-- START OF DATASET RECORDS --

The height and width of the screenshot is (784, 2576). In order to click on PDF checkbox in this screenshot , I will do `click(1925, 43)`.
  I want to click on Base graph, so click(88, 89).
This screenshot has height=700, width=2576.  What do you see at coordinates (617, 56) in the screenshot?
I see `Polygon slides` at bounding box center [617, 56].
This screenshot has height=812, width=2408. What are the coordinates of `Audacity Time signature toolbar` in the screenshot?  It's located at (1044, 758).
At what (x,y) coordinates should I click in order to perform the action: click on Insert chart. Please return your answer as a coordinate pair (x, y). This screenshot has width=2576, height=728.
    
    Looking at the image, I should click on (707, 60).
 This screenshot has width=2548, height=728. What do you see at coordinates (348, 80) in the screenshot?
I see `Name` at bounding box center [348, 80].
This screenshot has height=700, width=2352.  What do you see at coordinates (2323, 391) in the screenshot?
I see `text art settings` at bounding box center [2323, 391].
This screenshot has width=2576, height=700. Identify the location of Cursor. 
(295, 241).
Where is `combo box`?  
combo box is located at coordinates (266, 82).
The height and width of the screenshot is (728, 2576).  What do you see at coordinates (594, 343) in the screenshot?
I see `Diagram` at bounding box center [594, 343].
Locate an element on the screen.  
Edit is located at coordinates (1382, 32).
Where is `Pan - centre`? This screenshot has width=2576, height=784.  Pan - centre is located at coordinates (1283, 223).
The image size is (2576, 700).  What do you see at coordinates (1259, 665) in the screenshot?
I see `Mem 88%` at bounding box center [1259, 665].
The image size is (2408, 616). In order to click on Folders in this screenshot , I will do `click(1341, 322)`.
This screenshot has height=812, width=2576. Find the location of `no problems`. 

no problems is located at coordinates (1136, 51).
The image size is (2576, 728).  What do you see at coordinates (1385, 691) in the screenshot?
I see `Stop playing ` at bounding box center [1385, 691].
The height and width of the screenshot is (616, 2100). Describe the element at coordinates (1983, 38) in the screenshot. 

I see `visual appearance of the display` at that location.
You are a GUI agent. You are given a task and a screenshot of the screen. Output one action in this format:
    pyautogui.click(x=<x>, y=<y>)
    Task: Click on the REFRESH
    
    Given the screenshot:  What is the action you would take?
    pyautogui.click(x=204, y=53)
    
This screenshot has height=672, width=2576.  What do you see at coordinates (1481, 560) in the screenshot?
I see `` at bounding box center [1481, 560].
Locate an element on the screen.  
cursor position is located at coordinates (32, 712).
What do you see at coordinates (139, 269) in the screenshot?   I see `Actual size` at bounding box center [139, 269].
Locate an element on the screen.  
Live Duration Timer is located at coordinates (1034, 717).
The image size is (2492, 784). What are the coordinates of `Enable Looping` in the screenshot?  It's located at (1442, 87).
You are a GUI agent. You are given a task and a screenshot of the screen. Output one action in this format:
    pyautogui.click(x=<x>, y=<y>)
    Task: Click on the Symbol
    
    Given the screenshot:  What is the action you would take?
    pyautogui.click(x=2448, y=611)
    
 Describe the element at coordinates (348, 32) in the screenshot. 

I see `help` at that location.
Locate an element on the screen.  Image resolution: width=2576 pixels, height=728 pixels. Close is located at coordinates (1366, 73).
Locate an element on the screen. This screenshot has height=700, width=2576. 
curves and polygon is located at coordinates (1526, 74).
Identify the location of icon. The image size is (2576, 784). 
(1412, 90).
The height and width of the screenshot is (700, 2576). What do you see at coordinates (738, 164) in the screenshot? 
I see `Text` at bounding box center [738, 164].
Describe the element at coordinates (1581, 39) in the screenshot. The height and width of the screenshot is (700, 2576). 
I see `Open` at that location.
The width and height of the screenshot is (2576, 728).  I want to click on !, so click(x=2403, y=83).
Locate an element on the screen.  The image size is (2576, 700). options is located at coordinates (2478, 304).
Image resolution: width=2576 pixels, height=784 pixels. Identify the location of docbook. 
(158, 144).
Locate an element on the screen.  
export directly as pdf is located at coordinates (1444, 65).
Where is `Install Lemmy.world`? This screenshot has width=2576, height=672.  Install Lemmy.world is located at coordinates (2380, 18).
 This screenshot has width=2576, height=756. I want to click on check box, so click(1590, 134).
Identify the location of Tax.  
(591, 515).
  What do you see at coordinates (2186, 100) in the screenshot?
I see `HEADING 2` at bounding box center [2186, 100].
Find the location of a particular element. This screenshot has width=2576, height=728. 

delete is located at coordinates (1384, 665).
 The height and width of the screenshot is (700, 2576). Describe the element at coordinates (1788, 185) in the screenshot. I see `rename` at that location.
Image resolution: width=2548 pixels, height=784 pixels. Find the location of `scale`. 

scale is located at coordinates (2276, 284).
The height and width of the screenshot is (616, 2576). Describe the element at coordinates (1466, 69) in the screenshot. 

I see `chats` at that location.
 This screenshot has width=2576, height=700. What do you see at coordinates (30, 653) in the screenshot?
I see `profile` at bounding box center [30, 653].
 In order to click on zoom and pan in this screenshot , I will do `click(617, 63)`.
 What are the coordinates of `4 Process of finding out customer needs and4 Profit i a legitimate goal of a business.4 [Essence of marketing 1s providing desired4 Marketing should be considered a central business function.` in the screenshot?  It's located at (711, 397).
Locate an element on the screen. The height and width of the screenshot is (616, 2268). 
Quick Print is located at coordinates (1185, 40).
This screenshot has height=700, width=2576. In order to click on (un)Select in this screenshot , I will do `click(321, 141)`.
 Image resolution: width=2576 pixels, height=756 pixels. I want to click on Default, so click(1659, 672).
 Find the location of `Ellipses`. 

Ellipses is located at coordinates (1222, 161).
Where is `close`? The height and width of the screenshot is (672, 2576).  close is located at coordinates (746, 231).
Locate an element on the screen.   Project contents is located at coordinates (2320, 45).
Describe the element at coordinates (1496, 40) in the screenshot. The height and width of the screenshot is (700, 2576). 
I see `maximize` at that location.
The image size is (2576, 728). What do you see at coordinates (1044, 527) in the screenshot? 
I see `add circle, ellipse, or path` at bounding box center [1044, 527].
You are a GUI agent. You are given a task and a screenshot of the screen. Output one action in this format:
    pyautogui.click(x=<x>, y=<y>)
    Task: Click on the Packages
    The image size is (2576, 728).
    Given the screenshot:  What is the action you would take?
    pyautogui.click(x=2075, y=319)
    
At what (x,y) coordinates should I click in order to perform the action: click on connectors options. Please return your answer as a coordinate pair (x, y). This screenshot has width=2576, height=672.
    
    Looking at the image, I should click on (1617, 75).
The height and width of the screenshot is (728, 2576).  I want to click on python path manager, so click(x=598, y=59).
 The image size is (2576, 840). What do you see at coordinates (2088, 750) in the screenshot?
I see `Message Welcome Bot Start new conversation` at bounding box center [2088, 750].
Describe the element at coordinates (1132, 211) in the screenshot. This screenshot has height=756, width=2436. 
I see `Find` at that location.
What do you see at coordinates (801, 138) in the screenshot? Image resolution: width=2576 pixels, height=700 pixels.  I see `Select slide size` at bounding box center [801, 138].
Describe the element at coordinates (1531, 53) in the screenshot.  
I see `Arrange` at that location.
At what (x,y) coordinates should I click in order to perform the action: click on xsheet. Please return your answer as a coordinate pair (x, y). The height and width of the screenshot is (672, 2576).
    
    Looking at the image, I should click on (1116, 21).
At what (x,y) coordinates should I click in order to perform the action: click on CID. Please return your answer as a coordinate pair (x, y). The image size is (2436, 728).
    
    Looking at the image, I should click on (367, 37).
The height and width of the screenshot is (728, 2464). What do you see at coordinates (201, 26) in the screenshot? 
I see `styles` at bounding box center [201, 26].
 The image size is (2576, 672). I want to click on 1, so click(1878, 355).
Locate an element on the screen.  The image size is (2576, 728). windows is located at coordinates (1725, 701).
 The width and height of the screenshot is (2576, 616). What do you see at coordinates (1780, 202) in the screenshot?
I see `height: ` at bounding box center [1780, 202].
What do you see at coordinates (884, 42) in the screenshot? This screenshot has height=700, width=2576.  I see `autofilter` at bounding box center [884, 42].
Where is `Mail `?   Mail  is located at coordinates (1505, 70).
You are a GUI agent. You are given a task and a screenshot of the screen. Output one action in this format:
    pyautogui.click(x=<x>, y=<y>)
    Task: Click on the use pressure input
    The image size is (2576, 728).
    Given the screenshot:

-- END OF DATASET RECORDS --

## THE EXERCISE:
Please copy the records above word for word, starting at the line that contains "coordinates (746, 231)." and ending at the line that contains "center [1044, 527].".

## TASK SOLUTION:
Where is `close`? The height and width of the screenshot is (672, 2576).  close is located at coordinates (746, 231).
Locate an element on the screen.   Project contents is located at coordinates (2320, 45).
Describe the element at coordinates (1496, 40) in the screenshot. The height and width of the screenshot is (700, 2576). 
I see `maximize` at that location.
The image size is (2576, 728). What do you see at coordinates (1044, 527) in the screenshot? 
I see `add circle, ellipse, or path` at bounding box center [1044, 527].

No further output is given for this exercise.